I would like to thank the readers of ELS for the excellent comments thus far to my previous posts. In this post, I want to raise an issue that I have been thinking about for quite some time. Although not every project or issue can be appropriately analyzed using descriptive or basic inferential statistics, it seems to me that many empirical scholars (both within the legal academy and outside of it) underestimate the value of using basic statistics to explain phenomena or relationships between variables. Instead, empirical scholars often look for the most complex models, which result in papers that are impenetrable for non-quantitative scholars, rather than searching for ways to present the data in a fashion that can be understood by a wider audience.

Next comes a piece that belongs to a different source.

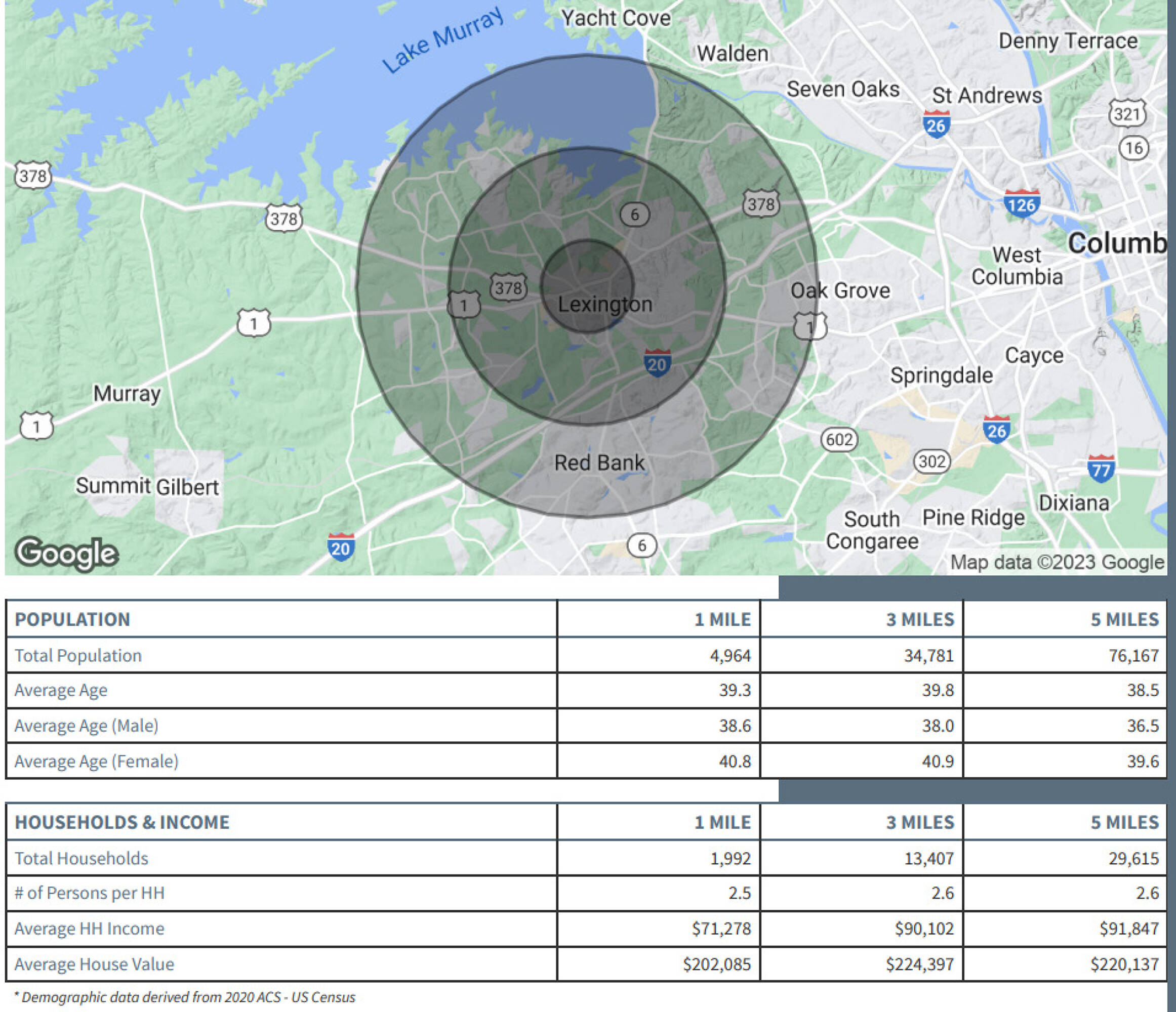Click the Route 302 oval marker
Viewport: 1176px width, 1012px height.
[932, 461]
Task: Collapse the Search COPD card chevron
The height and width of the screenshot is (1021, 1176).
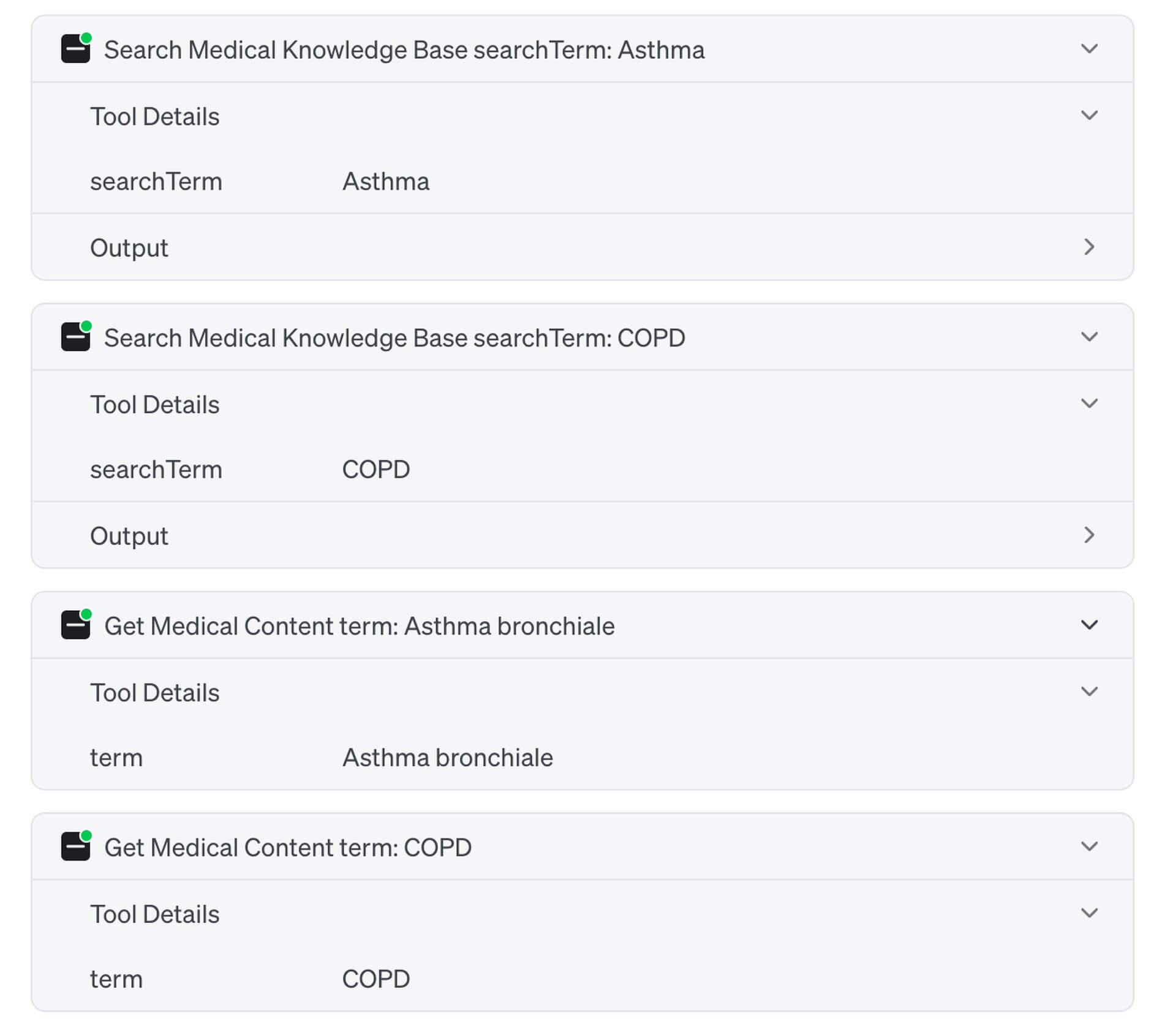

As someone who sits on dissertation committees in other disciplines on occasion and tries to attend workshops in political science as much as possible, I notice this trend among graduate students as well: in a zest to conform to the norms of their discipline, graduate students will sometimes forget that there can be enormous (and sometimes more!) value to presenting the data using basic statistical techniques. If we, as empirical scholars, want to reach a wider audience for our work, is it worthwhile to simplify the empirical papers that we write when possible? Is reaching a wider audience even a worthwhile goal? Would courts and policymakers pay more attention to our scholarship if they could understand it? Again, I realize that not every project lends itself to simple statistical techniques, but I thought these questions worth asking nonetheless. As always, your comments are most welcome.

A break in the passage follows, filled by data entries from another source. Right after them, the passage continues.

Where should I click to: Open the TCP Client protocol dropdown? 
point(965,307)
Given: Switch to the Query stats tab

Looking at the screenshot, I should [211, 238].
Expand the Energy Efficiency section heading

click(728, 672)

I read Lee and her associates's papers. Very good indeed, in most respects. We part company on two issues. First, I am very fond of "super tables" where readings for a response variable are laid out by categorical carriers. I can't help it; I like the exact figures and I don't think a graphic representation of them is much, if any, improvement over the tabular form. Second, while I agree that summary model descriptions in terms of the effects of sets of variables are handy and easy to understand, I still want the summary statistics themselves as well. Sure, that leads to a little table clutter. It also means, however, that I don't have to contact the author for the actual figures later and that I have a ready index for comparisons across different studies. Until the Revolution, we'll need that.
Posted by: Tracy Lightcap | 17 April 2007 at 10:16 PM
Two papers relevant to this discussion:
http://epstein.law.northwestern.edu/research/communicating.html
We would all do well to follow the authors' prescriptions.
Posted by: Sara Benesh | 17 April 2007 at 09:28 AM
I resonate with this. All statistics should be presented with Tukey's Inter-Occular Trauma Test (i.e. the results hit you between the eyes) in mind. It is the only test that matters and is usually best conveyed by simple graphic techniques and tables. The best practice example is, of course, the Coleman Report. The conclusions are based on a set of relatively sophisticated two-stage regression models, but the actual presentation in the report is in the form of bar graphs (simple TWO dimension bar graphs) and 2X2, 2X3 percentage tables. It's a marvel of how to do sophisticated work so that almost anyone can understand it.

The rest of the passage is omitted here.